AI outcomes, not AI hype: reflections from a PyData panel

A few weeks ago I joined a panel at the PyData Milton Keynes meetup.

PyData is a global community of developers, data scientists and engineers working with open-source data tools. The Milton Keynes chapter only began running events in 2025, and this was its first in-person gathering.

The panel was hosted by Grace Farayola. I was joined by Samantha Roberts from SDG Group, Madara Premawardhana from the University of Buckingham, and James Graham, former CEO of BsoftB.

The evening’s theme was FutureTech 2026: innovations that will shape tomorrow.

Ahead of the event Grace shared a set of questions that she intended to ask the panel. The discussion covered a lot of ground, but I’d prepared a few thoughts in advance.

Sadly, I don’t have a record of the great insights that my fellow panellists shared (it’s pretty hard to take notes when you’re on the panel). Instead, this is a short reflection on the topics I was asked to cover, based on the answers I prepared beforehand.

The future of tech is not just about “the shiny stuff”

When asked what the future of technology means from my perspective, my answer was fairly simple.

The future of tech is outcome-led: secure platforms, trusted data and modern applications solving real problems, with AI built in so value can be delivered safely and at scale.
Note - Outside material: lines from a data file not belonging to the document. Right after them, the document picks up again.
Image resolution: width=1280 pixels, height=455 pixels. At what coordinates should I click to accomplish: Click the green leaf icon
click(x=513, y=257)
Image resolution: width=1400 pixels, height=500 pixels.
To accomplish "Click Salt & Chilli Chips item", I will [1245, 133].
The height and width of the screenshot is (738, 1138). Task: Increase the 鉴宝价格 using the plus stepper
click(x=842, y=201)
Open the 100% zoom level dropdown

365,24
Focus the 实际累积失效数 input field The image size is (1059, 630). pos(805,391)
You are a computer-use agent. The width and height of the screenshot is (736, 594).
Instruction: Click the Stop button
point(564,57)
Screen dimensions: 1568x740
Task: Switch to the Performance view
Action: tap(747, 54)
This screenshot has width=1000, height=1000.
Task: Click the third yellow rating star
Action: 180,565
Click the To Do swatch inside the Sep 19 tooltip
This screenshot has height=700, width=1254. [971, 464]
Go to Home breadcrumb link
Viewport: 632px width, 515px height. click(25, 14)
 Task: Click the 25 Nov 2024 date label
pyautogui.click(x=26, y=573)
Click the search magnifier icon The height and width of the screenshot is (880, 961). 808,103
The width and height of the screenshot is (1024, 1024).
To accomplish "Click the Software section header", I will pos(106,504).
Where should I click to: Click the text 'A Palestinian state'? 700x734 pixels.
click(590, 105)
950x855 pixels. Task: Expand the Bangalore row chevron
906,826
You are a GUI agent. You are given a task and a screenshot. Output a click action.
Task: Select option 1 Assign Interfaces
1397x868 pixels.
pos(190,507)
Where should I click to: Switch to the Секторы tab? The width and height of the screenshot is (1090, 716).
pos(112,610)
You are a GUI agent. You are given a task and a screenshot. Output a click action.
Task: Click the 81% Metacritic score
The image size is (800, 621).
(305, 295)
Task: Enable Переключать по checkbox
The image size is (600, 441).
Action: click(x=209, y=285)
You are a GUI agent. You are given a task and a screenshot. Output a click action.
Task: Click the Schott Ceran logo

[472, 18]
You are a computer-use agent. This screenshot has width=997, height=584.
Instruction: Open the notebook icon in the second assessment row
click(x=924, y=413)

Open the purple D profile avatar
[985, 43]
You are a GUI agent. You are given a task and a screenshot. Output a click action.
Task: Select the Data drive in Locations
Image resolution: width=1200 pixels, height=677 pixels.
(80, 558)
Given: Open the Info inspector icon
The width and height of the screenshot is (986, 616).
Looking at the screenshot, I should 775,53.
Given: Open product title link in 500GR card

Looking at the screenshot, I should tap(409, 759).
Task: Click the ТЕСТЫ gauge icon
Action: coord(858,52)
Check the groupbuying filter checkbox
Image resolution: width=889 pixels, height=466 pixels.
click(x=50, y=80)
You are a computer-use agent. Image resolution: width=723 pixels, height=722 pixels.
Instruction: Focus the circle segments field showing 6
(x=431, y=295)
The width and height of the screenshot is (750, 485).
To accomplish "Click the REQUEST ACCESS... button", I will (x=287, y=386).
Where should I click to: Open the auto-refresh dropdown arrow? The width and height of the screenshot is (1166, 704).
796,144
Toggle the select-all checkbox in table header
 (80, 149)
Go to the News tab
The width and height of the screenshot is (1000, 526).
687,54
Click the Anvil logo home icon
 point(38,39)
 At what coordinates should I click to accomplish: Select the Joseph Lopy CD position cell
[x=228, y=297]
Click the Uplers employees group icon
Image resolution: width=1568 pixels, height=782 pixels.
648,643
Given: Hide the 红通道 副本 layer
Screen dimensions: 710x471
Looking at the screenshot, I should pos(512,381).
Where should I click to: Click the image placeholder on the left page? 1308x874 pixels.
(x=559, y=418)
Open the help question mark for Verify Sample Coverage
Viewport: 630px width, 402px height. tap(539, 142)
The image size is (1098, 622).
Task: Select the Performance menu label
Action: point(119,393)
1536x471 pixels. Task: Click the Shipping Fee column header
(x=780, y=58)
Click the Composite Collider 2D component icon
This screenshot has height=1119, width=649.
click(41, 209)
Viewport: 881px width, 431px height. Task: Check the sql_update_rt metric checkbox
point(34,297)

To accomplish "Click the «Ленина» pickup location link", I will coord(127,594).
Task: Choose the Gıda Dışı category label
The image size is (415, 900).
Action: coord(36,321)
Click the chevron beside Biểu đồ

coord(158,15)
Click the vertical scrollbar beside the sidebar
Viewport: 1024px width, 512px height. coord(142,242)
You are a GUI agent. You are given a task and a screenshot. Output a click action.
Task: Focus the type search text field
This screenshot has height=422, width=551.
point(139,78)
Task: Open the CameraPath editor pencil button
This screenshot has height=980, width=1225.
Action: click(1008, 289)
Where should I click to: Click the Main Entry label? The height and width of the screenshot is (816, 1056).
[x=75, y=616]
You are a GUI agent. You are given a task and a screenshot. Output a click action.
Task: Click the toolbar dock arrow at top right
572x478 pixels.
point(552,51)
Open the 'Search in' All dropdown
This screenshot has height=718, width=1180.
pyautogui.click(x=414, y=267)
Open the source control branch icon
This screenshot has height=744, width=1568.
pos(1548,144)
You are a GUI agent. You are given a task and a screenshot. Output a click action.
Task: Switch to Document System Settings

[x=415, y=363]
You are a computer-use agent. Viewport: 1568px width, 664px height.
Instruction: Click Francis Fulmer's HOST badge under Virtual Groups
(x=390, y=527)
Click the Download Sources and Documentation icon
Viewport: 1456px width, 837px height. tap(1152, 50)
It’s not particularly glamorous.

There are plenty of exciting innovations and bold ideas in the industry right now. But most organisations are still trying to get the fundamentals right while staying responsive to their customers, clients or citizens.

That may not make headlines, but it’s where progress really happens.

AI is becoming a core operating layer

The more interesting question is what organisations should prioritise in 2026.

The answer isn’t “more technology”. It’s the technology that turns AI into measurable outcomes.

AI has moved beyond experimentation. It is becoming part of the operating fabric of organisations: a productivity multiplier, a margin lever and a differentiator for customer experience.

That puts CTOs firmly in the hot seat.

Technology leaders are increasingly expected to turn AI into real business impact, not innovation theatre.

The foundations that make this possible are not new:

  • Trusted, unified data.
  • Modern, composable platforms.
  • Secure and resilient infrastructure.
  • Experience-led technology that people actually adopt.
  • Sustainable architectural choices.
  • Cross-functional teams that can deliver outcomes.

Put simply: AI only works when the foundations are solid.

Turning experiments into outcomes

Many organisations are still experimenting with AI and cloud technologies.

The challenge is moving from experiments to measurable value. The simplest way to do that is to start with the outcome: what does good look like? (Remember Stephen Covey’s “Seven Habits of Highly Effective People”, where the second habit is “begin with the end in mind”.) In other words, decide which metric you want to change, then work backwards.

A practical playbook looks something like this:

  1. Start with the outcome – which metric will move?
  2. Prepare the data – quality, lineage and access.
  3. Prepare the platform – APIs, automation and observability.
  4. Put guardrails in place – security, governance and responsible AI.
  5. Deliver a thin slice – prove the value quickly.
  6. Scale what works.

It’s often said that a very high percentage of AI projects fail (usually quoting various analysts and academic institutions). It’s not just AI projects either. Many initiatives struggle because they start with the technology rather than the outcome.

If you can’t explain the impact in a sentence, the project probably needs more thinking.

Innovation and compliance are not opposites

One of the debates during the panel was whether organisations can realistically be both innovative and compliant.

I think they can.

Innovation and compliance are often presented as competing priorities (“while America innovates, Europe regulates”), but that’s the wrong way to think about it.

It’s more like driving a car. The brakes and steering don’t slow you down. They allow you to move faster, safely.

Technology governance works the same way. When guardrails are built into the design from the start, they enable innovation rather than restrict it.

The real shift for technology leaders

The biggest change we are seeing is not technical. It’s organisational.

AI outcomes are becoming career-critical for technology leaders.

In many organisations, AI is no longer a side experiment. It is becoming a core part of how the business operates, influencing productivity, margins and customer experience.

That means the expectations placed on technology leaders are changing.

Just as CFOs are held accountable for financial performance, CTOs will increasingly be judged on whether AI initiatives move the business forward.

Not demos. Not pilots. Not slideware. Real business outcomes.